The Maker's Mark Distillery in Loretto, Kentucky. Photo ©2012 by Mark Gillespie.February 27, 2014 – Maker’s Mark will break ground next month on a $70 million expansion of the historic distillery in Loretto, Kentucky that will increase capacity by 50% with the addition of a third distillery line inside the historic stillhouse. Beam directors approved the project Wednesday, and Commonwealth officials signed off Thursday morning on changes to an existing package of tax incentives that will provide $5 million in assistance. In addition to the distillery expansion, the project will include up to nine new 50,000 barrel rickhouses that Maker’s Mark has been building around the Loretto area for the last three years along with $3 million worth of infrastructure additions, including new access roads and parking lots. This project has been in the works since 2008, and follows a previous expansion of distilling capacity in 2005.

In a telephone interview with WhiskyCast’s Mark Gillespie Friday, Maker’s Mark President Rob Samuels said the project will allow Maker’s to meet the increasing global demand for Bourbon. “We think this is the beginning of a really robust period of growth and demand for Maker’s and premium Bourbon, and this expansion ties in with our existing growth plan,” he said. “We do have existing supply to support in the range of growth that we’ve seen over the last 25 years with Maker’s Mark, so when the available Bourbon from this third still comes on line, it will be a continuation of that growth trajectory.” Maker’s Mark sold 1.4 million cases of whisky during 2013, up nearly 11 percent from 2012. Unlike other Bourbon distillers, which are able to buy, sell, or trade whiskey stocks as needed to meet demand, every drop of Maker’s Mark is distilled and bottled in Loretto using a unique wheat-based mashbill.

The distillery expansion is expected to take 18 months to complete, with the first spirit expected to come off the new still late in 2015 and be ready for bottling around six years later. The announcement comes a year after Maker’s Mark raised the ire of its fans by lowering the strength of its Bourbon in the US from 45% ABV to 42% ABV in order to stretch existing supplies. Rob Samuels reversed the decision less than a week later following a social media-led protest, and the estimated 30,000 bottles of the lower-strength Maker’s are now collector’s items.

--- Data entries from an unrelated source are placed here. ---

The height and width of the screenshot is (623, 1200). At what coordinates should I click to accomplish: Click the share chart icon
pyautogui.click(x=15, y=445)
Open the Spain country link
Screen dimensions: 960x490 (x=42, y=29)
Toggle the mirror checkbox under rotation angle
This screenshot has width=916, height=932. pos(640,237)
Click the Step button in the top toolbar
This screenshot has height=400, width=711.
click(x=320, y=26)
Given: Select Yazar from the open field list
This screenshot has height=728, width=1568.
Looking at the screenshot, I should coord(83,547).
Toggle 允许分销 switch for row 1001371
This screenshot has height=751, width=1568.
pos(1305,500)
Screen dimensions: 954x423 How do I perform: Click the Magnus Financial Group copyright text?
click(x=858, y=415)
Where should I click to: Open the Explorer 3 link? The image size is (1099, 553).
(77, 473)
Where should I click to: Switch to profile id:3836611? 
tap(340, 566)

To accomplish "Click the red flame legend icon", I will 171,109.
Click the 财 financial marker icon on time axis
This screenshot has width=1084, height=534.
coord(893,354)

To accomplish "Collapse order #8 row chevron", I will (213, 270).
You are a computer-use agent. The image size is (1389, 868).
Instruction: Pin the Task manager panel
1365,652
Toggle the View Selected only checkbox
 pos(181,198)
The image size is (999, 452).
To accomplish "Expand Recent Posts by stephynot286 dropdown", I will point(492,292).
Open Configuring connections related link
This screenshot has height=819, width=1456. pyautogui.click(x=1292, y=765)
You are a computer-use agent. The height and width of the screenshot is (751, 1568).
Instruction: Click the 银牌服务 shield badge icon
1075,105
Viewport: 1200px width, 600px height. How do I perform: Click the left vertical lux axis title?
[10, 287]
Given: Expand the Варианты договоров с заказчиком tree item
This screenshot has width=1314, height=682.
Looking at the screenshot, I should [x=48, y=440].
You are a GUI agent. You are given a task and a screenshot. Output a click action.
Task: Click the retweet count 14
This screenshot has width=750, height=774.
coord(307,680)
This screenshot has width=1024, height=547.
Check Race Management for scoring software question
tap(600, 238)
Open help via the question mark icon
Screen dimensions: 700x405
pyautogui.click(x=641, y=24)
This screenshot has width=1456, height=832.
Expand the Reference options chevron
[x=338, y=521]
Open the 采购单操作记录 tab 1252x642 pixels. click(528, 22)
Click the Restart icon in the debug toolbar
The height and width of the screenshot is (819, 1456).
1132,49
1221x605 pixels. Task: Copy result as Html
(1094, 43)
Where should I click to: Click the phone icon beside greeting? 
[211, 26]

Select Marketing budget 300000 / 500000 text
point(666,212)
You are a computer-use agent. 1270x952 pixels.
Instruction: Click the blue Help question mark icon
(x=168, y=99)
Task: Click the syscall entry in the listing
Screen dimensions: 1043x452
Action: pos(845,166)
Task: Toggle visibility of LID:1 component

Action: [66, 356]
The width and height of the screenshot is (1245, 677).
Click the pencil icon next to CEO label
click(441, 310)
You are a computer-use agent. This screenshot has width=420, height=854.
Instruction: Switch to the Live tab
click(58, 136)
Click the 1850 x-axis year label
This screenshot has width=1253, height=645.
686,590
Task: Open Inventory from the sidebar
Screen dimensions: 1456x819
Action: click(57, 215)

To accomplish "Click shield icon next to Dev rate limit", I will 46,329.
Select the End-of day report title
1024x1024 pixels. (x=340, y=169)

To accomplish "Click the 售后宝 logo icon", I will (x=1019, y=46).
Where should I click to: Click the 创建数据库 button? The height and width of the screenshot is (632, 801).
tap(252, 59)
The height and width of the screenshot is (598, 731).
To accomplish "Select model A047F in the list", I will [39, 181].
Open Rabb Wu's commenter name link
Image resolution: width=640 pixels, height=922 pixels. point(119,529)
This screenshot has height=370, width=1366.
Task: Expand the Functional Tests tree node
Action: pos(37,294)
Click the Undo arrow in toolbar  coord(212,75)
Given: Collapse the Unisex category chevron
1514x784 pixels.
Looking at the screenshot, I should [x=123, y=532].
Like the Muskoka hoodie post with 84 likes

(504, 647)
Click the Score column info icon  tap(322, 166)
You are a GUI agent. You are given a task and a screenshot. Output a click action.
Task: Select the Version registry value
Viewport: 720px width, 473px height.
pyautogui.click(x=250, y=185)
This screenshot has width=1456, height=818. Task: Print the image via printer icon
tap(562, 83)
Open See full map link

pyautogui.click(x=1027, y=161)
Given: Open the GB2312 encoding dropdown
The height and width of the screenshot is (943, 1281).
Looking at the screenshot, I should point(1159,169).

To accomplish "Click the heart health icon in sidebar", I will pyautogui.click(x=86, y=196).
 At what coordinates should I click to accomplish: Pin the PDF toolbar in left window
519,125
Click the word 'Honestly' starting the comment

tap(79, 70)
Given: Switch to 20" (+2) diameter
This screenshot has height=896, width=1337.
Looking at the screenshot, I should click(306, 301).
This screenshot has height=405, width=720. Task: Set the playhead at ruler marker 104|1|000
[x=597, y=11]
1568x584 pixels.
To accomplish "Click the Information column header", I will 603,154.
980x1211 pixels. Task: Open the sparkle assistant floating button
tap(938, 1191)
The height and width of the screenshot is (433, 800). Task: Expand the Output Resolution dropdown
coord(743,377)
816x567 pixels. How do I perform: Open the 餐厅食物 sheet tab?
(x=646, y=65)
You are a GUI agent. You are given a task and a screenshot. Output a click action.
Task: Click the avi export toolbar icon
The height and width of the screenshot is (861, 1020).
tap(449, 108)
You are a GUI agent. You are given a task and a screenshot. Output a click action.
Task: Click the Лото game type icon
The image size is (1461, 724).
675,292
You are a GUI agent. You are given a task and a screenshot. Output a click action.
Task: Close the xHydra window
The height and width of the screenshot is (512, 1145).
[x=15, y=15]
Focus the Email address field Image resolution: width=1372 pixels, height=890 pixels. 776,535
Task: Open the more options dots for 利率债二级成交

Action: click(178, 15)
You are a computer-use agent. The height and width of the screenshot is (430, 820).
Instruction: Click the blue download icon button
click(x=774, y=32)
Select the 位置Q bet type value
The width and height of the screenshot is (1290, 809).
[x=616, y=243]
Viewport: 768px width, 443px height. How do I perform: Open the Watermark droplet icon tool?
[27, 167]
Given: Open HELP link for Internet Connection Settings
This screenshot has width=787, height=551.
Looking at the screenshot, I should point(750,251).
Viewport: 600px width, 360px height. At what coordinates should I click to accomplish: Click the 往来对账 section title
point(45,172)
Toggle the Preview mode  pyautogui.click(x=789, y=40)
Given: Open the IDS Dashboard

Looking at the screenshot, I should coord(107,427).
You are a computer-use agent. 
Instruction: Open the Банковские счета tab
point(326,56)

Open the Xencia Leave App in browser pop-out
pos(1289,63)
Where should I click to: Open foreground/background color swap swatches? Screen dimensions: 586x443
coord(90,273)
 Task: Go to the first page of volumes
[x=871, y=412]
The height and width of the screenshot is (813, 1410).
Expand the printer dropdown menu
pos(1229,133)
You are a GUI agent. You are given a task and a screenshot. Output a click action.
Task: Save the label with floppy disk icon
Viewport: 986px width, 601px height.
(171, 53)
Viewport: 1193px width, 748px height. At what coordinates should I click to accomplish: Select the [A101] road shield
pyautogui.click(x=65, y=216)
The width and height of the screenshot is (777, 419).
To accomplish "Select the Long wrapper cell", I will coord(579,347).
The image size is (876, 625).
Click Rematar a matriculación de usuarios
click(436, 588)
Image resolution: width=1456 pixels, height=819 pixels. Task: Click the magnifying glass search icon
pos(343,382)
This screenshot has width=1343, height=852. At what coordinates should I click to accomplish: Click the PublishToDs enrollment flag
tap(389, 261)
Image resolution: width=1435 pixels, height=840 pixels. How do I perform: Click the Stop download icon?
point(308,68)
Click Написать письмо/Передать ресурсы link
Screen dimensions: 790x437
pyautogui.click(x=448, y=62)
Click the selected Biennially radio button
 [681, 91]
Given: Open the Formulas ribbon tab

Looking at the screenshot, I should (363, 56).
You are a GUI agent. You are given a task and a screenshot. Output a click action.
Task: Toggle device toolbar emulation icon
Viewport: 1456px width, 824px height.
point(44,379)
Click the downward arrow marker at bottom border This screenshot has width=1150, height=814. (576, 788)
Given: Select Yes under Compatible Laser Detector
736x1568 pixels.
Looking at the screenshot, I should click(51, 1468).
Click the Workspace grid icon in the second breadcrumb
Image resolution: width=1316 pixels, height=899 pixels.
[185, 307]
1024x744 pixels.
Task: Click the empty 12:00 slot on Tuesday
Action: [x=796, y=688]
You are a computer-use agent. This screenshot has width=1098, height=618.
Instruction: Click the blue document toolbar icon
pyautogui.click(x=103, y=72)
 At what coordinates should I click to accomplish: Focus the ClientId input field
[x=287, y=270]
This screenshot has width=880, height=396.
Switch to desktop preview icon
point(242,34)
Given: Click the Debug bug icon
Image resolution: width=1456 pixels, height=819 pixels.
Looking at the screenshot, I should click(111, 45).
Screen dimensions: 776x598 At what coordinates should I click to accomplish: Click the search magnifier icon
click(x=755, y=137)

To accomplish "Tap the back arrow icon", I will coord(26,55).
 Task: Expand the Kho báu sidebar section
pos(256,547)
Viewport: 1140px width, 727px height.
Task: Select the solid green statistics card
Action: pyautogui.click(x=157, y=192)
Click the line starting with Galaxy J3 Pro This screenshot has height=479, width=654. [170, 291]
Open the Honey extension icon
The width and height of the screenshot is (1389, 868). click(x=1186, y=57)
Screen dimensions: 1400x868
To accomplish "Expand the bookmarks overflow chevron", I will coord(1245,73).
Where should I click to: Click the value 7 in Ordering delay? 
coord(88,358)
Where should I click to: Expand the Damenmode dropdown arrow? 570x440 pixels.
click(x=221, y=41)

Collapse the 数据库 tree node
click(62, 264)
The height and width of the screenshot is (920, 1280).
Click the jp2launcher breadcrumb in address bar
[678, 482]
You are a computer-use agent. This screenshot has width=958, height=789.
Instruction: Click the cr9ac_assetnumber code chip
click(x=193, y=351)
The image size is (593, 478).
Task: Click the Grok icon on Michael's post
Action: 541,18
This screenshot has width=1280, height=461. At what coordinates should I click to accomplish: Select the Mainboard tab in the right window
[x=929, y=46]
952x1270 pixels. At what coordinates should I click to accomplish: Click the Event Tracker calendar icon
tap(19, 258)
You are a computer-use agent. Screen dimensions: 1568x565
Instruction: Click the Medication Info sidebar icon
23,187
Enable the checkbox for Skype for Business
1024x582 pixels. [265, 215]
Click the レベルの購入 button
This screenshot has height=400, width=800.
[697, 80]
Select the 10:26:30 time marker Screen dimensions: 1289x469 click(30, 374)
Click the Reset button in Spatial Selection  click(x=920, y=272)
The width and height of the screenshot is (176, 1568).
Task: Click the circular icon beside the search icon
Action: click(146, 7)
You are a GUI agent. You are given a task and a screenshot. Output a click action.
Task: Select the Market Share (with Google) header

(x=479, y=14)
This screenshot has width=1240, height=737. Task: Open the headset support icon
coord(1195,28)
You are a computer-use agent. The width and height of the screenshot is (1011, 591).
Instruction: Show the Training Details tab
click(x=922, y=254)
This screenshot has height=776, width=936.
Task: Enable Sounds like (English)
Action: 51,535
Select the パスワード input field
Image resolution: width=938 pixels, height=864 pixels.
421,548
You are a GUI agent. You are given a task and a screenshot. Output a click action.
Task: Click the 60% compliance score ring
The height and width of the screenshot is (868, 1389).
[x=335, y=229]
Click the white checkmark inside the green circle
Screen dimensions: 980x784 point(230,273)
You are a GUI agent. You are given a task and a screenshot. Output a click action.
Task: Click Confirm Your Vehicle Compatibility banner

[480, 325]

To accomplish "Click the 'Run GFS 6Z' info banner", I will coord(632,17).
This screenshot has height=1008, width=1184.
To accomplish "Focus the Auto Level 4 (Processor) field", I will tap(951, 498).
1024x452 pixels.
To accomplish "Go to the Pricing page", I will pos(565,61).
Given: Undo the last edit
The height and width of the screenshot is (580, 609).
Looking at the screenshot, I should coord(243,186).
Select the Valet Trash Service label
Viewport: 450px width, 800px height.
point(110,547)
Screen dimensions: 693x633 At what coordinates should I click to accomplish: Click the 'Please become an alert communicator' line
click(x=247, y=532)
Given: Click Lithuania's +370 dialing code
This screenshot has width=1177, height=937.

This house overlooking Maker's Mark will be the site of the distillery's new welcome center. Photo ©2008 by Mark Gillespie.

In a telephone interview with WhiskyCast’s Mark Gillespie, Samuels said the distillery’s visitor experience will also be changed dramatically. The current welcome center will be closed, and visitors will now arrive at the Victorian house on the hill that overlooks the distillery. A walkway down the hill will be built for visitors to reach the stillhouse, along with new parking lots at the house. Samuels said the existing access roads to the distillery have become a problem because of increasing truck, visitor, and employee traffic. New access roads and parking lots will take vehicle traffic out of the heart of the distillery campus, improving access and safety at the same time.

The decision also comes as Beam prepares for a March 25 shareholder vote on Suntory’s $16 billion offer to buy the company. Suntory’s interest in expanding outside its home market in Japan was the key reason for the move, and the acquisition will make Suntory the largest Bourbon producer and the third-largest spirits company worldwide.

Editor’s note: This story was updated on March 1 with additional information.